### Task to complete
Copy exactly the lines from the one containing "Image resolution: width=911" through the last line of the records below, both included, and leave out the pictures.

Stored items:
*** Block opens ***
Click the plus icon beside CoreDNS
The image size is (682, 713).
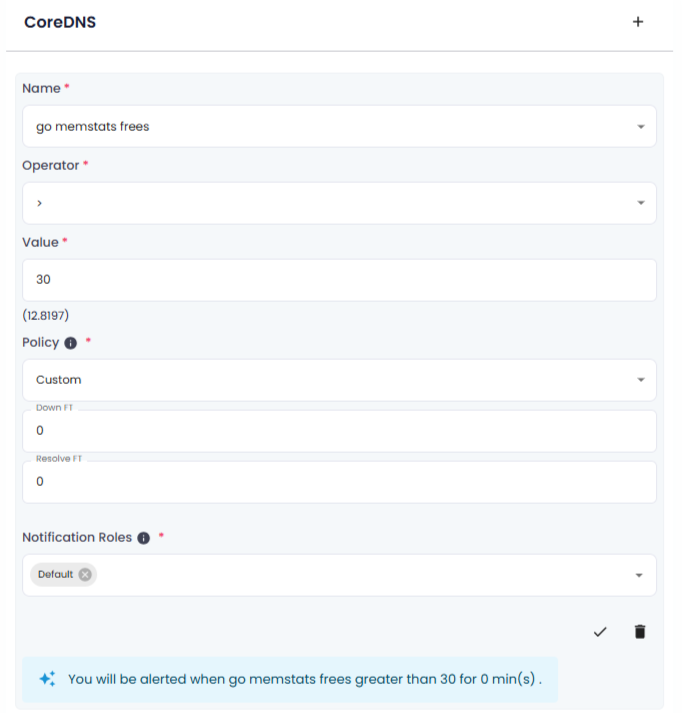click(x=638, y=22)
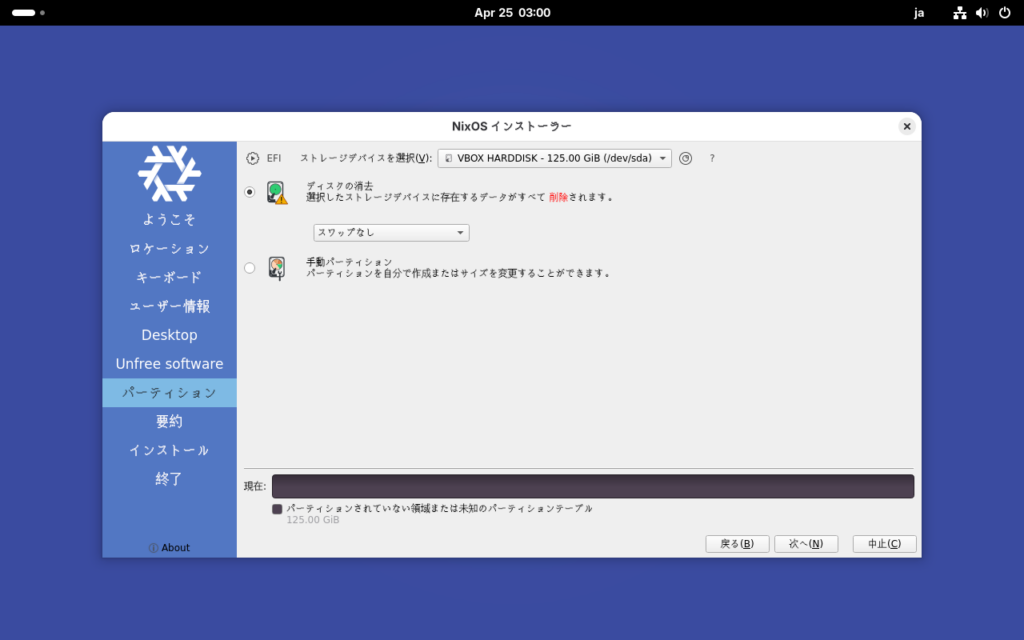The height and width of the screenshot is (640, 1024).
Task: Open the VBOX HARDDISK storage device dropdown
Action: click(554, 158)
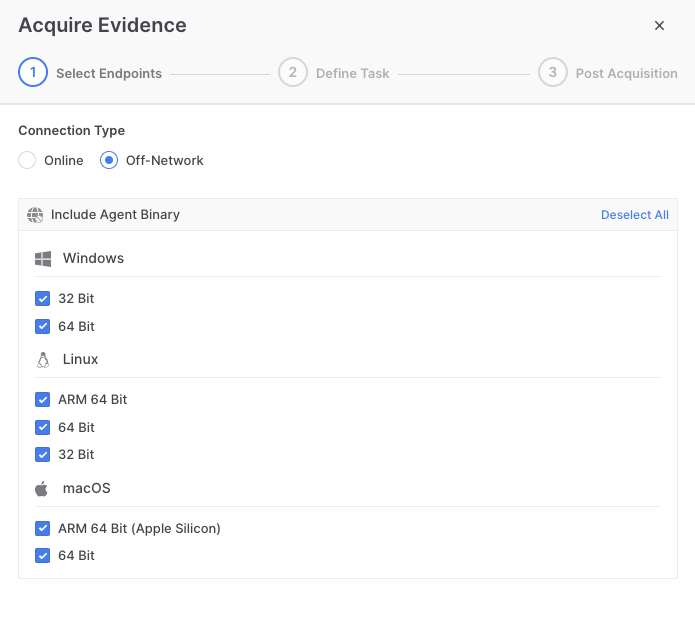Click the Apple macOS logo icon
Screen dimensions: 695x626
tap(42, 489)
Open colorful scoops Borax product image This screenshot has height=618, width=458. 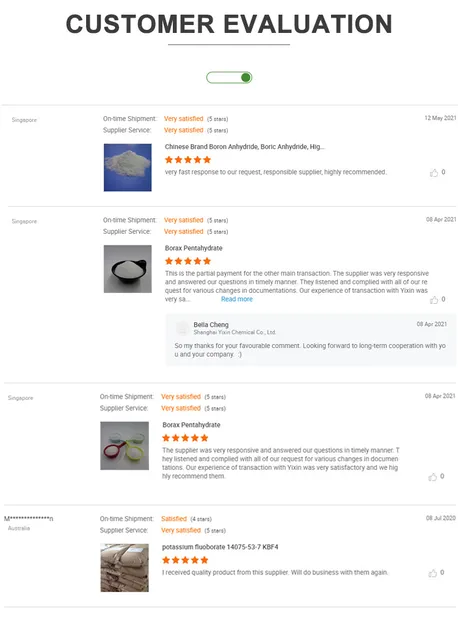pos(125,446)
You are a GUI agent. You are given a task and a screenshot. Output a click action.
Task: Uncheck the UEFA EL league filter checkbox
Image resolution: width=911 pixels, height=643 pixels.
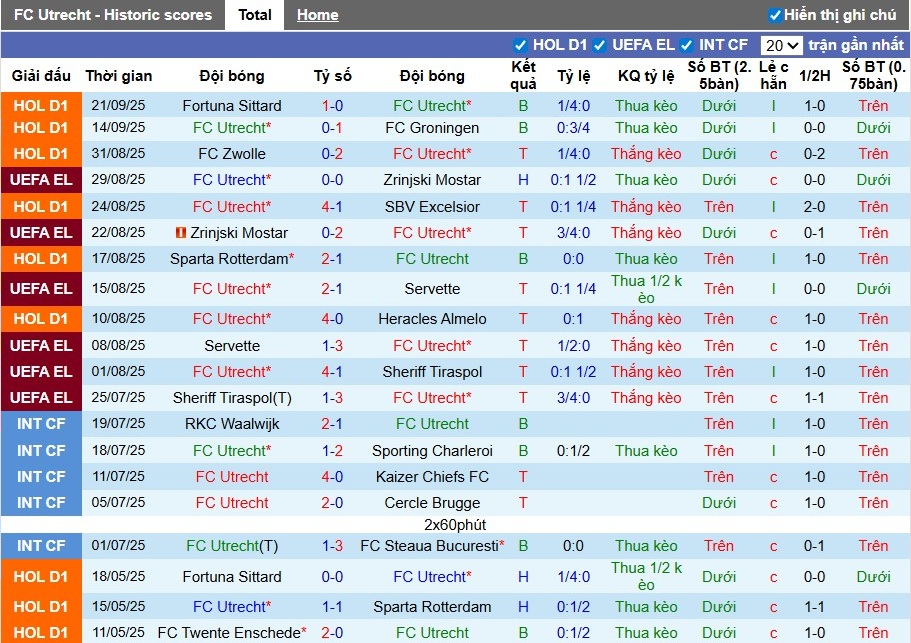(600, 45)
*** Block closes ***
### Answer section
Image resolution: width=911 pixels, height=643 pixels.
(600, 45)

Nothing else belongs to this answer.